**TASK TO COMPLETE**
Pull out every line of the items that contains the string "order".

Records from a dataset
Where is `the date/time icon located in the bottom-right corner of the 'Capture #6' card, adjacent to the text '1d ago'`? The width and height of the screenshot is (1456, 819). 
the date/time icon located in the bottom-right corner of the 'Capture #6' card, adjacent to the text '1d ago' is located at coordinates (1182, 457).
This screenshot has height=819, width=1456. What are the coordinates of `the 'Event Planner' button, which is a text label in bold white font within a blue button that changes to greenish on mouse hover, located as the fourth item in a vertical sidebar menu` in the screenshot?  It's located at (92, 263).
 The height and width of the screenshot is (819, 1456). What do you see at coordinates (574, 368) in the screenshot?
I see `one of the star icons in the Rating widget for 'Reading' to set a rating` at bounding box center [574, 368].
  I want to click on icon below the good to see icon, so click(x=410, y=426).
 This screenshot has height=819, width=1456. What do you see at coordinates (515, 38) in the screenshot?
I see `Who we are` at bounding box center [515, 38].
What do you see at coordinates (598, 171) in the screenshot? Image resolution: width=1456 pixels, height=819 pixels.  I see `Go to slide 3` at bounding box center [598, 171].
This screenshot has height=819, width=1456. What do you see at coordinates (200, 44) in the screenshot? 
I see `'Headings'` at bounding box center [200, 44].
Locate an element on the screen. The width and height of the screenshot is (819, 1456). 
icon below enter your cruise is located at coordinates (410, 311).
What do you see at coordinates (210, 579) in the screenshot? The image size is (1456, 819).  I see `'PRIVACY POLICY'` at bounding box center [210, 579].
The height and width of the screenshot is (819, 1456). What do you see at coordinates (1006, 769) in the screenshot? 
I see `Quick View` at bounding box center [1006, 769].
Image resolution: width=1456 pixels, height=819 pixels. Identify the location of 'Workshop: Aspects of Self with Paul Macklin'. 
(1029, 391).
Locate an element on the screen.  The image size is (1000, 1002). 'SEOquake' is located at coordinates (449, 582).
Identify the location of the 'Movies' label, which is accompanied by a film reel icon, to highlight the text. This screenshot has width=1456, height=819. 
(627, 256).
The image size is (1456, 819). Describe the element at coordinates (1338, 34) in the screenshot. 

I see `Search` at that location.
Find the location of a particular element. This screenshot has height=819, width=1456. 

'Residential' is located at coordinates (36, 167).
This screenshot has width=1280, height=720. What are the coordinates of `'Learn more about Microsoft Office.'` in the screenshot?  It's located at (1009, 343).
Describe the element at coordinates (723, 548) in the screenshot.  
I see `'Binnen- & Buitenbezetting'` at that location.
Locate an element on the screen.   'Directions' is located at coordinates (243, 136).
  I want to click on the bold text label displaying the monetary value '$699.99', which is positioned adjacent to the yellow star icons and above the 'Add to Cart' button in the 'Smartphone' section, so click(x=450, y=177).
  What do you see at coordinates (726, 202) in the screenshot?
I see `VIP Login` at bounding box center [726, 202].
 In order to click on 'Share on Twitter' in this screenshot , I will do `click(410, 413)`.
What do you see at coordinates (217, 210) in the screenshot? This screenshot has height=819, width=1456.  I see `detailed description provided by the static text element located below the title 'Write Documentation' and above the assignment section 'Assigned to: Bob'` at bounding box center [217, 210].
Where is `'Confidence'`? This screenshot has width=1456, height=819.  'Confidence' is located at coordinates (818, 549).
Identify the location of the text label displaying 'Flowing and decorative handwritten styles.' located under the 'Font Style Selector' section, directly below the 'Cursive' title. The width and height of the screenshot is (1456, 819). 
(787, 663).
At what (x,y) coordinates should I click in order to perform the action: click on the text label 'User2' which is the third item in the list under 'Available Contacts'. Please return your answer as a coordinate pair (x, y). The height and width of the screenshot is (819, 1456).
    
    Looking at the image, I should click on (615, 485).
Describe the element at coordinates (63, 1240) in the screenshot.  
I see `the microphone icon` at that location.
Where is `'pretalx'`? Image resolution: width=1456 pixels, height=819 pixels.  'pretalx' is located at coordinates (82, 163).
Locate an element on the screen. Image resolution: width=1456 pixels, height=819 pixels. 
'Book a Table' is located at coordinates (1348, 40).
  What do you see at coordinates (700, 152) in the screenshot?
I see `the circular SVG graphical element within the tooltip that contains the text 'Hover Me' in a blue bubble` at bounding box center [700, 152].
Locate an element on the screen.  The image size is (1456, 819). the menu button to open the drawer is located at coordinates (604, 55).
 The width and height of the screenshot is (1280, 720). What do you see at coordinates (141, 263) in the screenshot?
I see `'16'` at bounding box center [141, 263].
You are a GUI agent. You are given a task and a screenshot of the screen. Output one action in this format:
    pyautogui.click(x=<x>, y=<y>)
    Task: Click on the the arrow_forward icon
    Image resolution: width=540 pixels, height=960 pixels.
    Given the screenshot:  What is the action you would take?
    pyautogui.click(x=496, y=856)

**THE COMPLETED TASK**
 In order to click on 'Share on Twitter' in this screenshot , I will do `click(410, 413)`.
At what (x,y) coordinates should I click in order to perform the action: click on the text label 'User2' which is the third item in the list under 'Available Contacts'. Please return your answer as a coordinate pair (x, y). The height and width of the screenshot is (819, 1456).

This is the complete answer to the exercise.